Pentium power hosts MRI accelerator

Health Images (Atlanta, GA), a company that operates diagnostic imaging clinics in the USA and England, also designs and builds magnetic-resonance-imaging systems. According to Mike Scott, Health Images vice president of engineering, "Using off-the-shelf processors dramatically reduces costs while improving performance exponentially."

The Health Images Hi-Star MRI system uses a 100-MHz Pentium CPU with 32-Mbyte memory running Windows/NT as its workstation controller. In operation, data from an MR imager is transmitted by fiberoptic link to the SkyStation`s SKYburst I/O module.

The Skystation II motherboard hosts two Shamrock II daughtercards, each with four i860 processors. An add-on Intel i960 processor offloads system-level monitoring and processing functions from the i860 processors. One Shamrock II allocates three processors to data input tasks and one to image reconstruction, while the second daughtercard uses all four processors for image display, manipulation, and 3-D MRI volume visualization.

To process the data, 200-kyte blocks of data are routed in a round-robin fashion to the local memory of each of the three i860s handling input filtering. Preprocessing functions include a data convolution, finite impulse response (FIR) filter and a one-dimensional fast Fourier transform (FFT) along the x axis. Image reconstruction is executed on a separate i860 processor after a frame of data has been stored in memory. Processing includes a one-dimensional FFT along the y axis, calculation of the magnitude of each point, and the conversion of images from floating point to 16-bit integer.

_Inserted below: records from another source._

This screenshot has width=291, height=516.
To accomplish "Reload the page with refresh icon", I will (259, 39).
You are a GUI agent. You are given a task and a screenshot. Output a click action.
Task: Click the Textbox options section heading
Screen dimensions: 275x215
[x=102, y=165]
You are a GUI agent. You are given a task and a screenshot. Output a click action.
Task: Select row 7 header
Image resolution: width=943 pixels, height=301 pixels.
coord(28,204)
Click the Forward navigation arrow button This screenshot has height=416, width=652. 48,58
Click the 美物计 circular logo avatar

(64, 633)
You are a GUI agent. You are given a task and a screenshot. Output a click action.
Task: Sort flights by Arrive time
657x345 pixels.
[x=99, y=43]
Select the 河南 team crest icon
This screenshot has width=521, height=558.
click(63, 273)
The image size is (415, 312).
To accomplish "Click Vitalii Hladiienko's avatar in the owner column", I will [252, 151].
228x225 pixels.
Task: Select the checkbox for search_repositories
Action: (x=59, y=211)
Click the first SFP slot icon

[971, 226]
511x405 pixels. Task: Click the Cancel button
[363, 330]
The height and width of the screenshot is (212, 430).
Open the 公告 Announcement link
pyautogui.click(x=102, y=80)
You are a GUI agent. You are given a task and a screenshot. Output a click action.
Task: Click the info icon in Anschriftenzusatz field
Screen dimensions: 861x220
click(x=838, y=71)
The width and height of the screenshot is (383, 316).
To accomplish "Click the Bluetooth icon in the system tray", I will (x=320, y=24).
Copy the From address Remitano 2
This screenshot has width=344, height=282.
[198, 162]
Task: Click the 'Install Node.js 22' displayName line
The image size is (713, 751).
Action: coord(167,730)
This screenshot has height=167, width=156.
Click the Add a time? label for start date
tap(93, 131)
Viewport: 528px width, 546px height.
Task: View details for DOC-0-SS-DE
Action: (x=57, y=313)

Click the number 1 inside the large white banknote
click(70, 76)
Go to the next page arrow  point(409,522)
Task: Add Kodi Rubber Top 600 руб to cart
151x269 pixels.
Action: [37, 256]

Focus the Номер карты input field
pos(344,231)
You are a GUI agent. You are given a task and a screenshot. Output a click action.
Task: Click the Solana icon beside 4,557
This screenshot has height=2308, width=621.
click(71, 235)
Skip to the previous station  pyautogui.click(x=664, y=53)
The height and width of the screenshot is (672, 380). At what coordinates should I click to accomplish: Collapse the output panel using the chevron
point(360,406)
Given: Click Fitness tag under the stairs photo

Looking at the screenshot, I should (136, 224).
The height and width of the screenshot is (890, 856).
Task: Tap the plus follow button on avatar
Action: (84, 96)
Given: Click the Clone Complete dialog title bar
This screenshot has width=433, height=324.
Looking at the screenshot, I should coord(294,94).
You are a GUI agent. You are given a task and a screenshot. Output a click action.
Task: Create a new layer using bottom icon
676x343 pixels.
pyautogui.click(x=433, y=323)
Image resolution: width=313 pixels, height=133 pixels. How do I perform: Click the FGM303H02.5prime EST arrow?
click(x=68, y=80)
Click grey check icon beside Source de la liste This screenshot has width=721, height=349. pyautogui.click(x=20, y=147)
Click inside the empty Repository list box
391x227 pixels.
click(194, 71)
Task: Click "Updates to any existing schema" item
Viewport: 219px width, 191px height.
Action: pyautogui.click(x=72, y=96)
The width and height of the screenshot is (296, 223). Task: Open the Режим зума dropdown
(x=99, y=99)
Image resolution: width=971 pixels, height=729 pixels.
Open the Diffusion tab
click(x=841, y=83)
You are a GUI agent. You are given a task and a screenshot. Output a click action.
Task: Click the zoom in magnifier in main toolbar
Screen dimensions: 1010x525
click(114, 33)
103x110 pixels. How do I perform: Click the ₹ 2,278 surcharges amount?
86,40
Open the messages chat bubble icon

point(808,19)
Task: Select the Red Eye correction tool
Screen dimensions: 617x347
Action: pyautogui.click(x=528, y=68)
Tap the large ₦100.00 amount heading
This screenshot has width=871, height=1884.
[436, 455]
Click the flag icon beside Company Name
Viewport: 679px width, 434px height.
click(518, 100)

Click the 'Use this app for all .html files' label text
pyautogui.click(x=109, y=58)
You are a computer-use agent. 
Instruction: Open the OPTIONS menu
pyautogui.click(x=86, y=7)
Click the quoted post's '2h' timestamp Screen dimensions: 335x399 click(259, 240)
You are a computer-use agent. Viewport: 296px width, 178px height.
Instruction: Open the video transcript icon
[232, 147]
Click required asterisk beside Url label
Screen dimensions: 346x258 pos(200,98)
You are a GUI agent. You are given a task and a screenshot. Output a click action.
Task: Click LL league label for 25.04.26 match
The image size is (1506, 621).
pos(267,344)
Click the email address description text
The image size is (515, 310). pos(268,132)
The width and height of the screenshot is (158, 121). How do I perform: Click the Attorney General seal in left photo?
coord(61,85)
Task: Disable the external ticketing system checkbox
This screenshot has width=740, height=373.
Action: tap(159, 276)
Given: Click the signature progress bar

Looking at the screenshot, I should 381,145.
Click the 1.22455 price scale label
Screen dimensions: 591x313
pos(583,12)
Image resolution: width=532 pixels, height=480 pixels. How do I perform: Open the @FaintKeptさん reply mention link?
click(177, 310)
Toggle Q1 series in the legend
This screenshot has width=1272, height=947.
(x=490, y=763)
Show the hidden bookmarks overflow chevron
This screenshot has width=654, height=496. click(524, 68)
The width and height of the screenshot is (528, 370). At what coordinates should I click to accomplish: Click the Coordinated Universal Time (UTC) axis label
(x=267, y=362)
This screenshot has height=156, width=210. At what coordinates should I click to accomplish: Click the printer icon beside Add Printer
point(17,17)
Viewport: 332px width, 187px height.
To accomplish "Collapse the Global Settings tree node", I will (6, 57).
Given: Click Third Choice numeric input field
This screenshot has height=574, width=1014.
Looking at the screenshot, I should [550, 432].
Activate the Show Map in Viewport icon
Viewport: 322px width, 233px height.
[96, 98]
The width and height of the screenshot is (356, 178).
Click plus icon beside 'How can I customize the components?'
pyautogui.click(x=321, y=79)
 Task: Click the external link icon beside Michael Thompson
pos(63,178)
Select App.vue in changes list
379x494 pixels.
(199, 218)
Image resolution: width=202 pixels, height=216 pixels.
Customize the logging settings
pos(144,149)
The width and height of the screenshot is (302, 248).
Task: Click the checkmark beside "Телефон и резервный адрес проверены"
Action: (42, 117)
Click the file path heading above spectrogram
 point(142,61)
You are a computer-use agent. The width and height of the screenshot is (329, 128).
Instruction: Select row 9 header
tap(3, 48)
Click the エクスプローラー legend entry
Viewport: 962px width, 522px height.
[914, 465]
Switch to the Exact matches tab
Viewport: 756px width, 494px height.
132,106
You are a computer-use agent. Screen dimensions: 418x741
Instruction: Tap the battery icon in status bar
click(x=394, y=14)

Two-dimensional image manipulations such as panning and zooming and 3-D volume visualization are handled by the second Shamrock II daughtercard with an i860 dedicated to each of four image sections. The 320-Mbyte/s Skychannel packet bus in conjunction with each i860s DMA engine moves images from bulk memory to the processors for real-time manipulation.

All images are displayed on a single 21-in. 1600 X 1200 monitor from Image Data Systems (Hopkins, MN) driven by a display controller from Dome Imaging Systems (Waltham, MA). According to Scott, although color displays could be used, it is not necessary because shades of gray are the most important features in magnetic resonance imaging.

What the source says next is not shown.